The Senate Finance Committee continues to work on a comprehensive health care reform bill. The Democratic leadership had hoped to have the Committee finish its work last week and move toward merging its version with the Senate Health, Education, Labor and Pensions Committee's (HELP) version. However, the Committee has continued to meet to discuss numerous amendments and delays receiving the legislation's final cost estimates.Although the committee continues to work, many senators are considering working out differences after the committee adjourns. Major differences include whether or not to include a public option, instituting employer mandates and changing the tax on "Cadillac" plans.

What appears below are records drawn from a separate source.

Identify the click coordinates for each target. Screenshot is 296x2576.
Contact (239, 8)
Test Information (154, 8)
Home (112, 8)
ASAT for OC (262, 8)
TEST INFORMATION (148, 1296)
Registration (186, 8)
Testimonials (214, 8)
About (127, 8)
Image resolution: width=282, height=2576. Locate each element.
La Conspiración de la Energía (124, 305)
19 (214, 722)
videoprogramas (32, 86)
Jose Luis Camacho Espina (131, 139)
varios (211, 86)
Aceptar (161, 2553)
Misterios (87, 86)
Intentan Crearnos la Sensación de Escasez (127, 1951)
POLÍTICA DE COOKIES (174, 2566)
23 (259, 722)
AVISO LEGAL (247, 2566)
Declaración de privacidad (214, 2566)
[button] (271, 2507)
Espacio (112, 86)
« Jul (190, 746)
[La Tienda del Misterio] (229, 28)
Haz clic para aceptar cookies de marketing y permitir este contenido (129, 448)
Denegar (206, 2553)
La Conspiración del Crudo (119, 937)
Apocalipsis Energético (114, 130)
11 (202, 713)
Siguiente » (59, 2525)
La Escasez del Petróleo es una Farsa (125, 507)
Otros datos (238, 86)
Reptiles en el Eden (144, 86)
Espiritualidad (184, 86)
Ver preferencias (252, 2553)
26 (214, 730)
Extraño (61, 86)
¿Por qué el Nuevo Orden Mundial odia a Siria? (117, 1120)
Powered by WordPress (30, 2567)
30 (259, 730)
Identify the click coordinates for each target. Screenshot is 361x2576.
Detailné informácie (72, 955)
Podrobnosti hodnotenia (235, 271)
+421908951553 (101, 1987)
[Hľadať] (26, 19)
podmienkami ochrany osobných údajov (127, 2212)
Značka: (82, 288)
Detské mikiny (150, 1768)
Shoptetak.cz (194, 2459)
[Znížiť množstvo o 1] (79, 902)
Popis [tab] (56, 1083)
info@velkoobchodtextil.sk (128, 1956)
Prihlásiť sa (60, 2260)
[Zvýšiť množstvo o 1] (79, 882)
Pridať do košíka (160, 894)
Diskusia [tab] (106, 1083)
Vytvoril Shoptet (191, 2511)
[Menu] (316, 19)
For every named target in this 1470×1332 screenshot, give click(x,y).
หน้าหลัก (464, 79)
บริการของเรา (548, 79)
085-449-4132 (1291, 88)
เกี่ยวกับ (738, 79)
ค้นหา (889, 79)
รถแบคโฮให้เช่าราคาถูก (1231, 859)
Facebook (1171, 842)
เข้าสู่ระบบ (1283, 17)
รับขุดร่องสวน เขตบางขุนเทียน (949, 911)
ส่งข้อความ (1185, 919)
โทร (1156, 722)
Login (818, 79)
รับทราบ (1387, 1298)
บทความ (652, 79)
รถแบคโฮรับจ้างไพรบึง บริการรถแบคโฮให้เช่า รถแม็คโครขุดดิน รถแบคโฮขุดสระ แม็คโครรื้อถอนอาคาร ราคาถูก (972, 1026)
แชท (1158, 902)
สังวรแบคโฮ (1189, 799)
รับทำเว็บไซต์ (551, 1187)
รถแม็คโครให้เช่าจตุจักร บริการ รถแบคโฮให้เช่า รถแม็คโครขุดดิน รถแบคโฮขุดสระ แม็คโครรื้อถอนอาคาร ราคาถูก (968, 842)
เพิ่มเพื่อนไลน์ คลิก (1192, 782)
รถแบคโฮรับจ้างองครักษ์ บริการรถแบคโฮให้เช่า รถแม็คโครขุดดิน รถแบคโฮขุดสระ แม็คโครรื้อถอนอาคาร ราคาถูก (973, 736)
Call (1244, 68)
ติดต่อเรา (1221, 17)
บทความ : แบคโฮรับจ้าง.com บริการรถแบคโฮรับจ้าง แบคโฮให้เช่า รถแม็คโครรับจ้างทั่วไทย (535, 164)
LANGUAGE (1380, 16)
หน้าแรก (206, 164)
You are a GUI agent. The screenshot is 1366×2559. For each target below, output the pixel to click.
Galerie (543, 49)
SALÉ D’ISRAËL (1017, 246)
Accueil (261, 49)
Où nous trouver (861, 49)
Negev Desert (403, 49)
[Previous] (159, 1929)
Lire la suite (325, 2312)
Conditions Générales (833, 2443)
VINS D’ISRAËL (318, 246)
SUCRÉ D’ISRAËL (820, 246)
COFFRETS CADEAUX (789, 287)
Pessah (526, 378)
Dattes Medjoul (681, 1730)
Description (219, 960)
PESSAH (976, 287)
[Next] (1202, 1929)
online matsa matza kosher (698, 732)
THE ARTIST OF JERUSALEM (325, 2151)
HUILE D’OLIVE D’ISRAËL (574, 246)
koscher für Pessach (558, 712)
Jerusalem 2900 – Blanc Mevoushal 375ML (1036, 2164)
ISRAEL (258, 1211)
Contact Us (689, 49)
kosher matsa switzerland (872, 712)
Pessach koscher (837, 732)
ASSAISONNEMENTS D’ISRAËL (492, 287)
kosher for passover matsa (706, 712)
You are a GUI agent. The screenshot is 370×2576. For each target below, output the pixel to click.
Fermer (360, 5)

The amendments the committee has dispensed with have been relatively minor, which could make for a very contentious debate after the bill is merged with the HELP committees and ultimately brought to the Senate floor for a vote.While much of the action is in the Senate, House leaders are grappling over a shifting timeline and potentially eroding support for their bill. Democratic leaders hoped to have the bill ready for consideration by the full House starting October 18. Deadlines have come and passed during this process and it is unknown whether the Democratic leaders can keep all their members unified behind the bill that AGC opposes. AGC remains concerned over employer mandates, the penalties for companies that cannot afford to provide health care, the uncertainties in coverage requirements, the affect on temporary and seasonal employees, the limitations on FSAs, HSAs and HRAs, and expanded COBRA mandates. AGC is also concerned that the exorbitant costs of the proposed plans will result in increased taxes on individuals and companies. AGC supports reform that increases coverage, choice and competition in the marketplace. The inclusion of a public plan in the legislation will drive private insurers out of the market and the projected savings from the proposed legislation may never materialize, resulting in future tax increases.Currently, the Senate Finance Committee is considering several amendments and will likely finish tomorrow. A vote will follow next week after a Congressional Budget Office analysis.Click here to learn about the different health care proposals outlined by the Kaiser J. Family Foundation. Many of the details are still being decided and any final legislation would have to incorporate the different proposals.